- The exercise:
Report how many lines in the items below contain the word "pixels". Give only the number.

Data drawn from a collection:
+--

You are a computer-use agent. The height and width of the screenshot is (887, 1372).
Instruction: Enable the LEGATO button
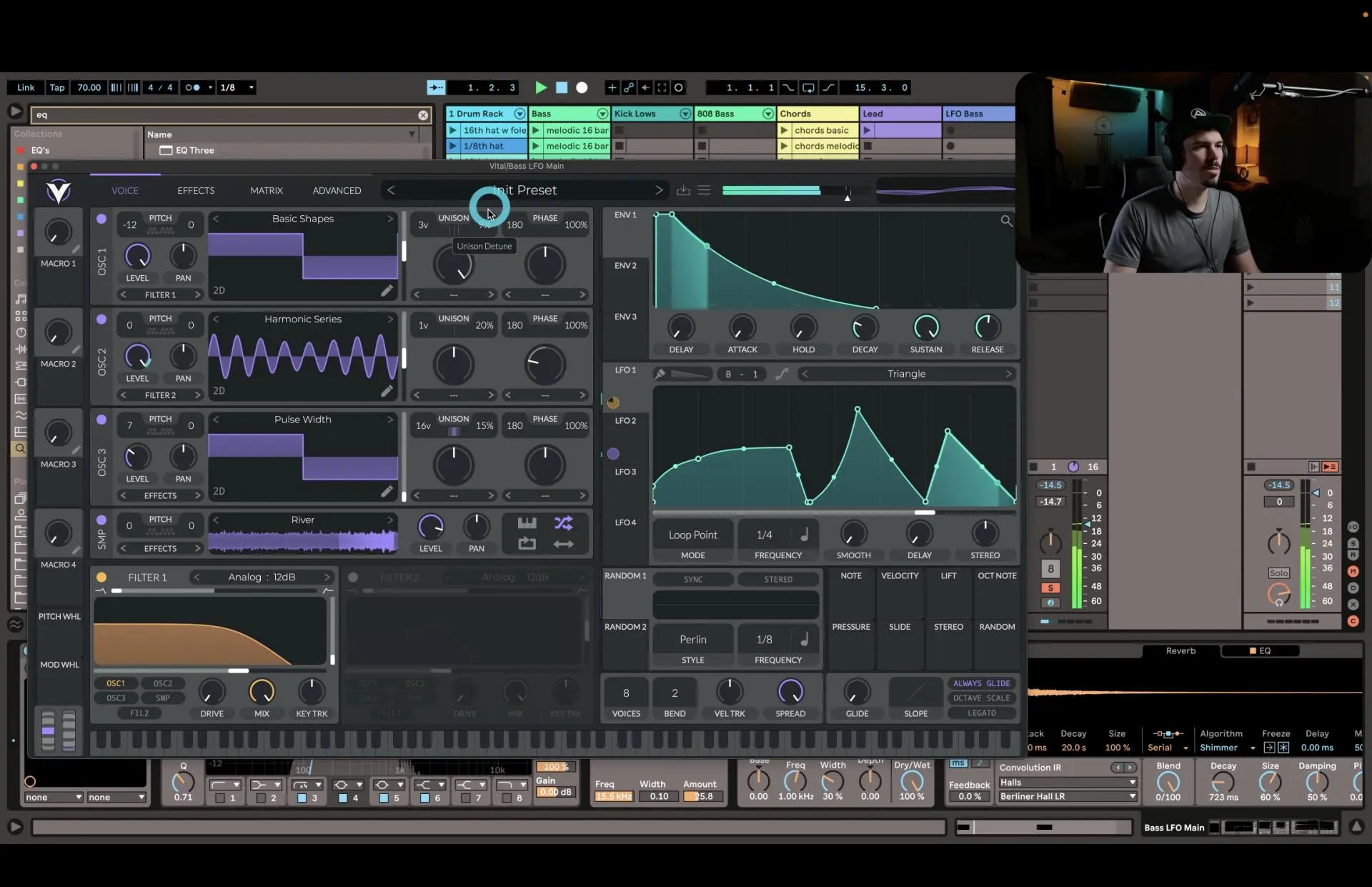coord(981,713)
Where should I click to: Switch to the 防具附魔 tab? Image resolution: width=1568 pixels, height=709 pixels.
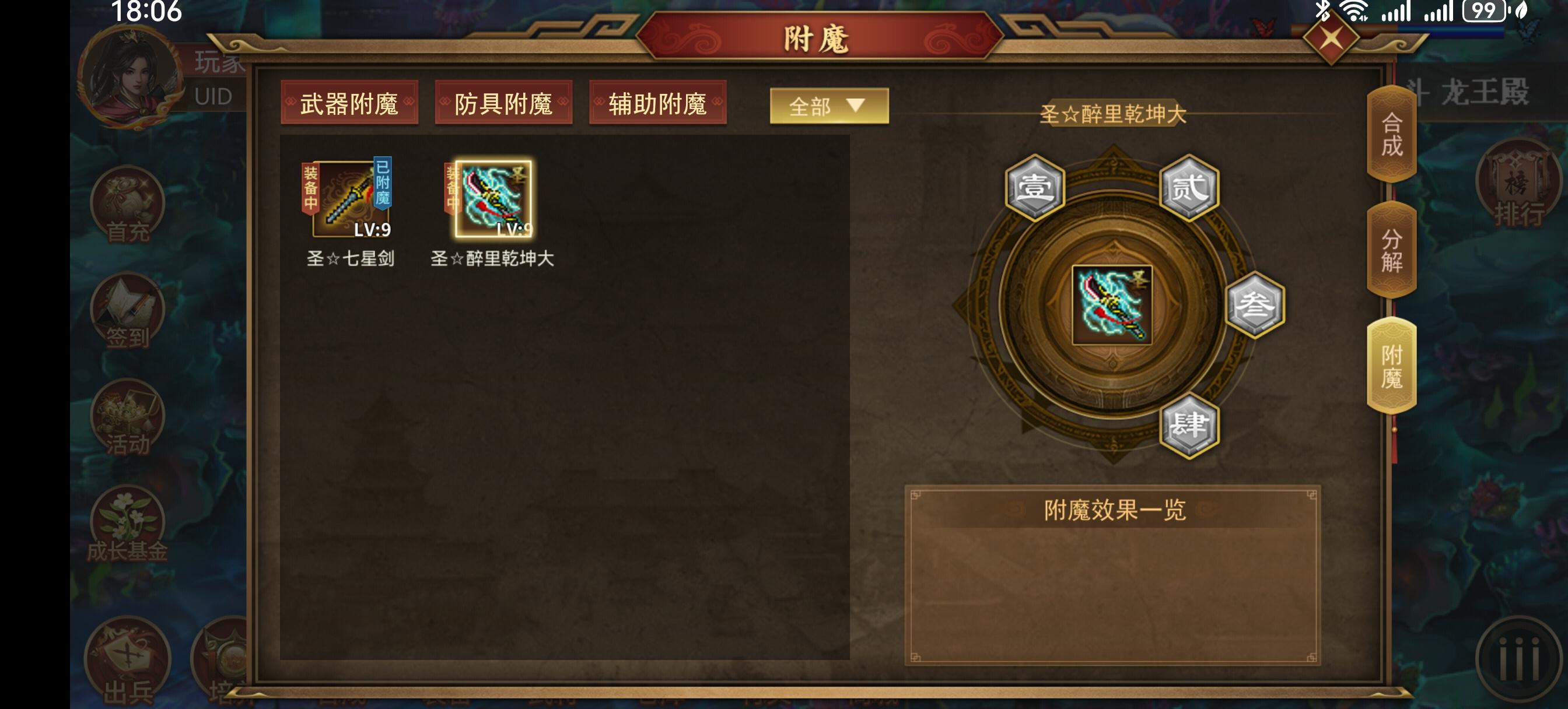503,102
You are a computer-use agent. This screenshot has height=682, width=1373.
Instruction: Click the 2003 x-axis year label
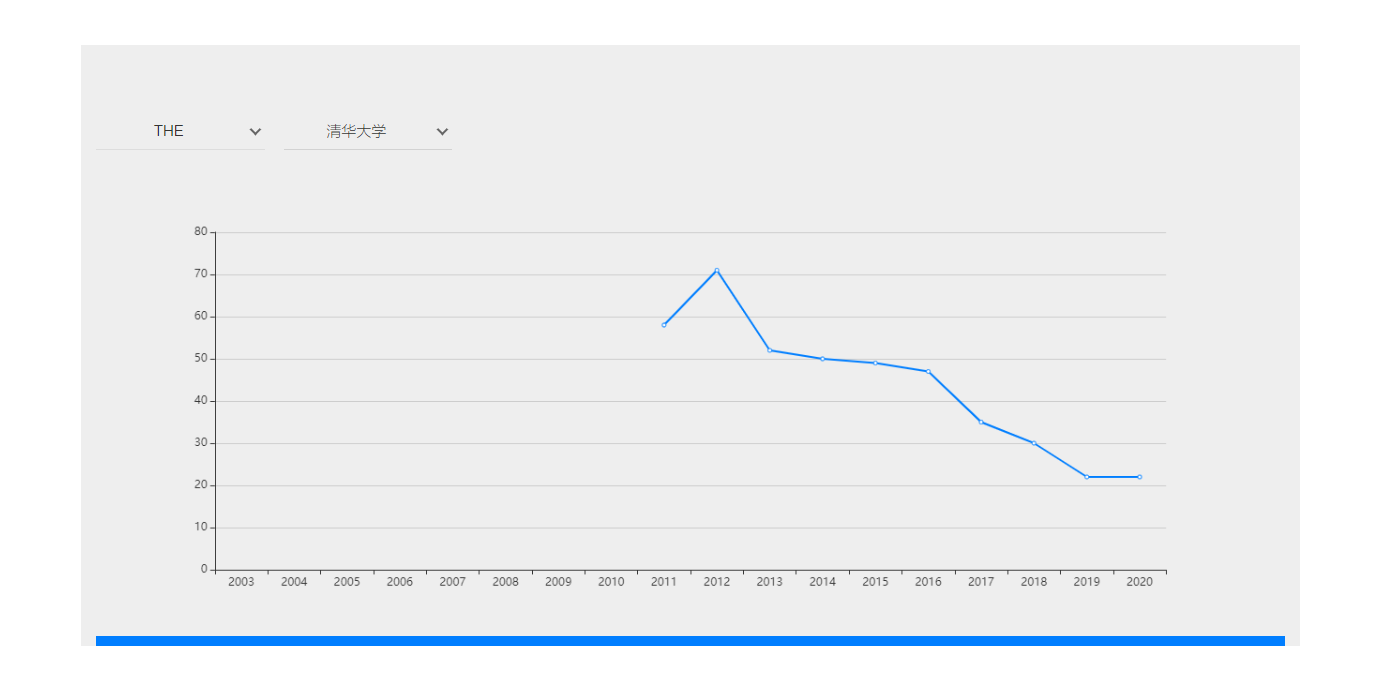pos(241,582)
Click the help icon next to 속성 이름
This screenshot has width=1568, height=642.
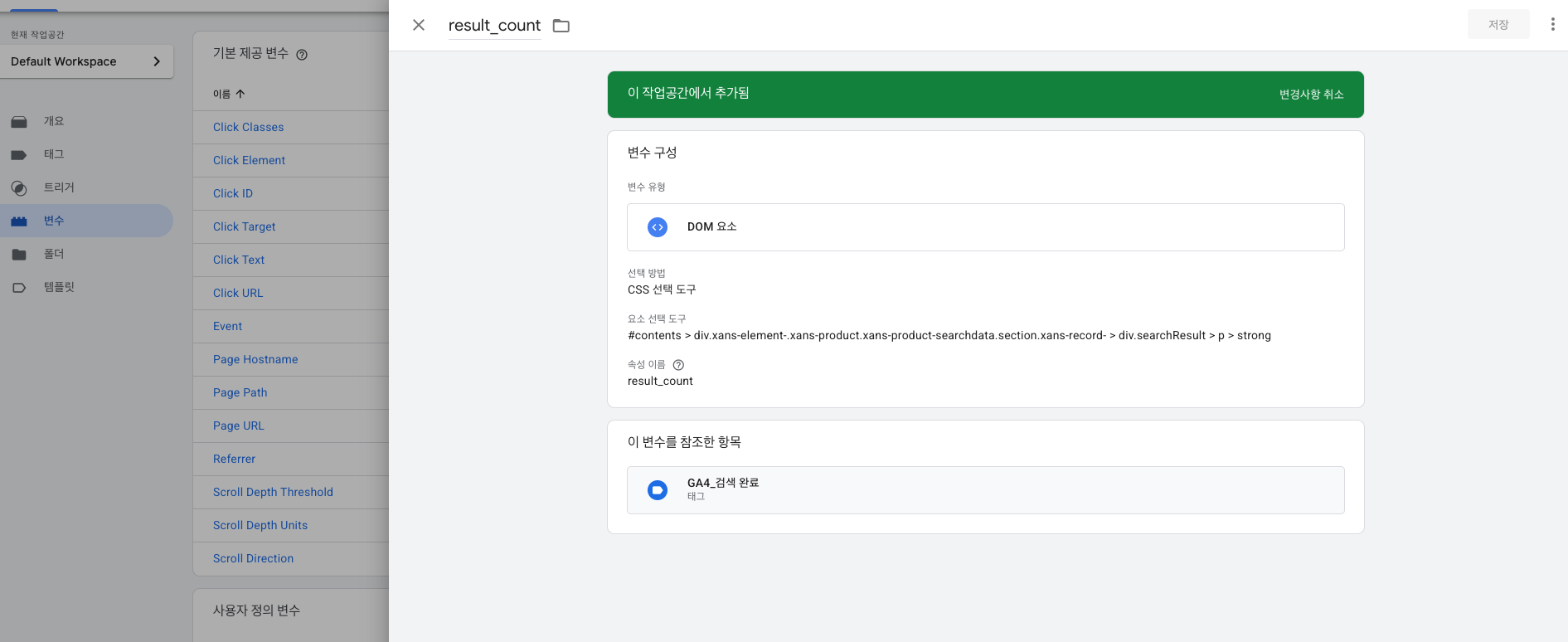coord(678,365)
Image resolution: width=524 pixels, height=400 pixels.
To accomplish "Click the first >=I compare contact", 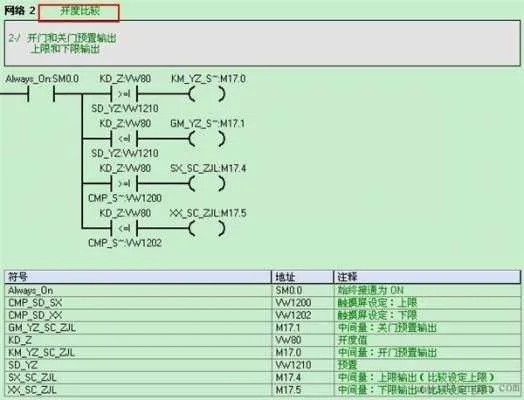I will coord(124,94).
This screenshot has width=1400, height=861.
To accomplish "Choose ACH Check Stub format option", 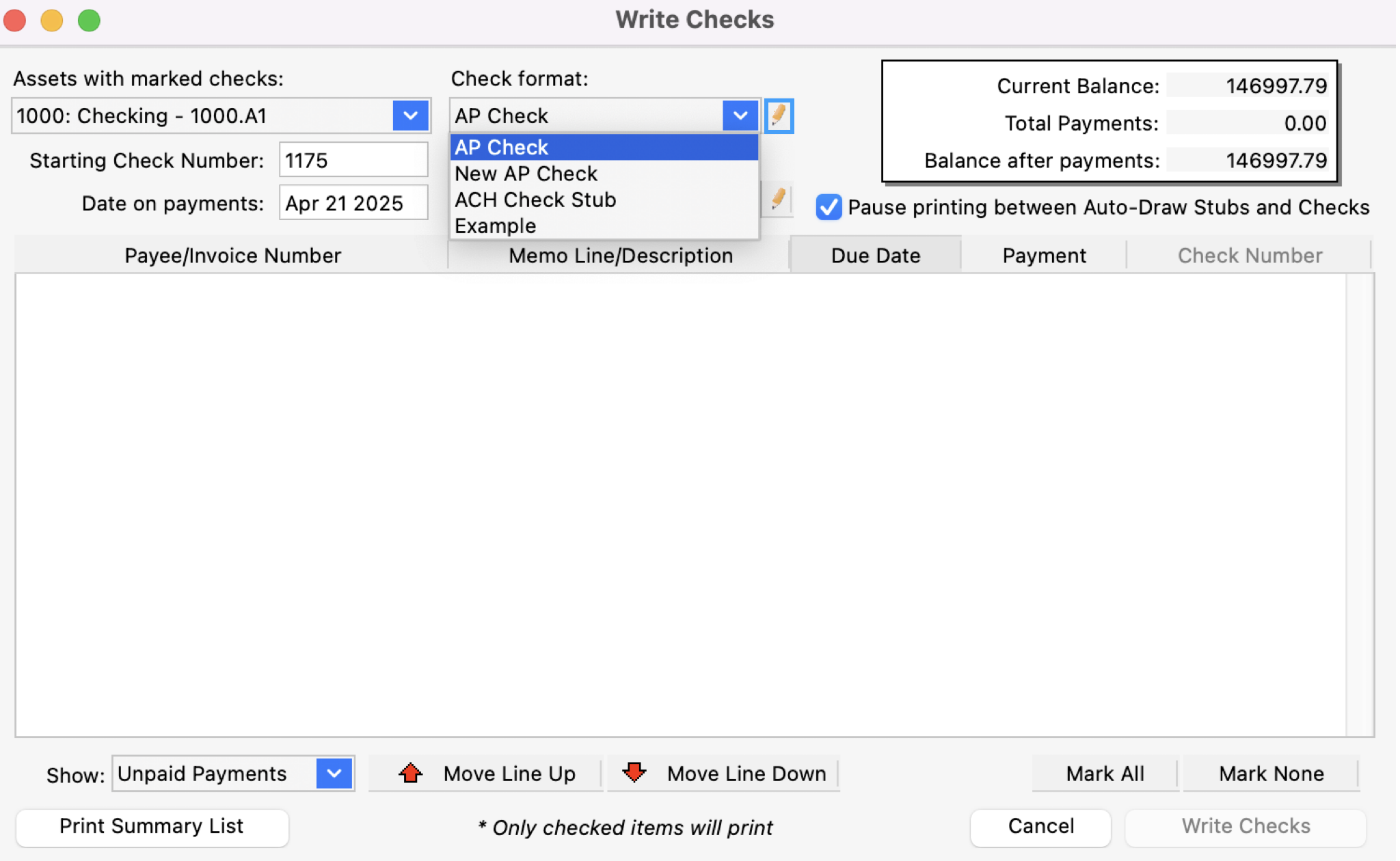I will (x=535, y=200).
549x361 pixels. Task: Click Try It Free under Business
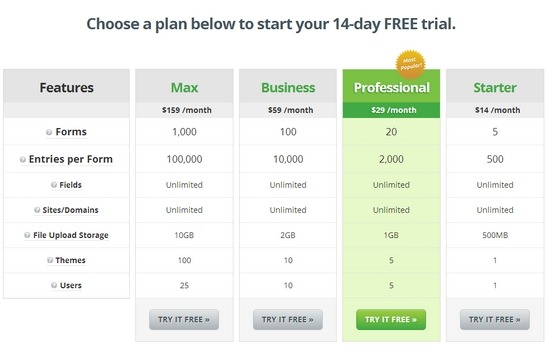(x=288, y=319)
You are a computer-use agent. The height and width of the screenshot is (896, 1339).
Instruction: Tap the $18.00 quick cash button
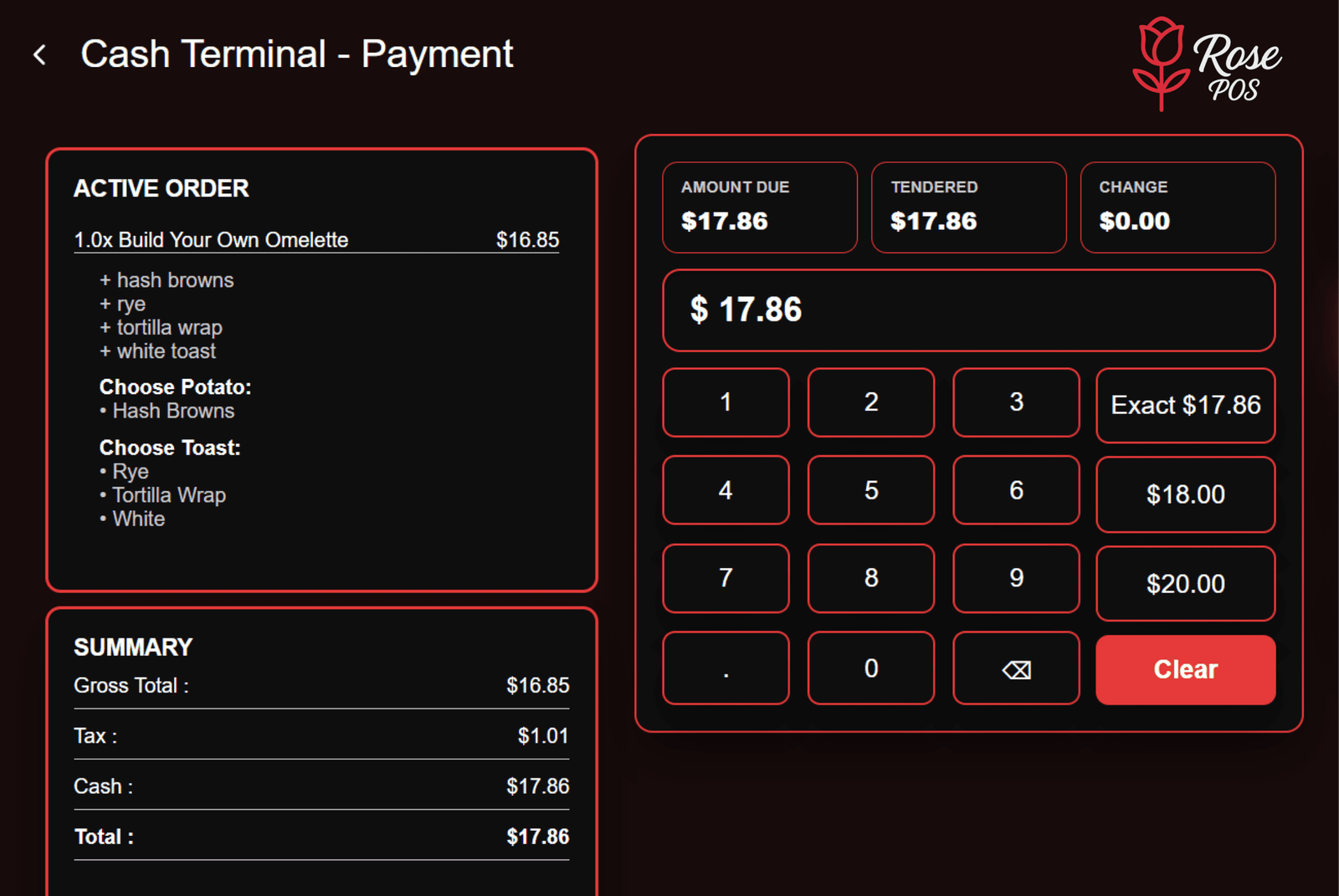[x=1185, y=494]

+--

- Exercise solution:
3